*EXTRAIT DE PAGE*
%%
La galerie Perrotin confronte dans son espace de New York les œuvres de deux monstres : le Français Alain Jacquet (1939-2008) et l’Américain James Rosenquist (1933-2017).

Non seulement tous deux furent des artistes importants du pop art, l’un plutôt en France, le second aux États-Unis, mais ils ont aussi pareillement consacré des œuvres au cosmos.

Jacquet séjourne à New York à partir de 1964, mais il y a somme toute assez peu exposé. Il a mené la majeure partie de sa carrière en France. Je me méfie des superlatifs. Ils ont tendance à se montrer un peu définitifs. Mais dans le cas de Jacquet, je m’incline. Car il est selon moi un des plus grands artistes français du 20e siècle et son œuvre n’est pas encore reconnu à sa juste valeur.
%%
*EXERCICES*
a – Reprenez le passage de l’extrait de page allant de « La galerie Perrotin » jusqu’à « œuvres au cosmos. » inclus, en rebaptisant « monstres » en « géants ».
b – Répondez d’après l’extrait de page :
(i) Dans quel espace la galerie Perrotin confronte-t-elle les œuvres des deux artistes ?
(ii) À partir de quelle année Jacquet séjourne-t-il à New York ?
(iii) À quoi les deux artistes ont-ils pareillement consacré des œuvres ?
Les données qui suivent ne sont pas nécessaires.

*EXTRAIT DE DONNÉES*
%%
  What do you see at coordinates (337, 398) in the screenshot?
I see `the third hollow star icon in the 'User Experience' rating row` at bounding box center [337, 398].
%%
*RÉPONSES PAR EXERCICE*
a –
La galerie Perrotin confronte dans son espace de New York les œuvres de deux géants : le Français Alain Jacquet (1939-2008) et l’Américain James Rosenquist (1933-2017).

Non seulement tous deux furent des artistes importants du pop art, l’un plutôt en France, le second aux États-Unis, mais ils ont aussi pareillement consacré des œuvres au cosmos.

b –
(i) Dans son espace de New York.
(ii) À partir de 1964.
(iii) Au cosmos.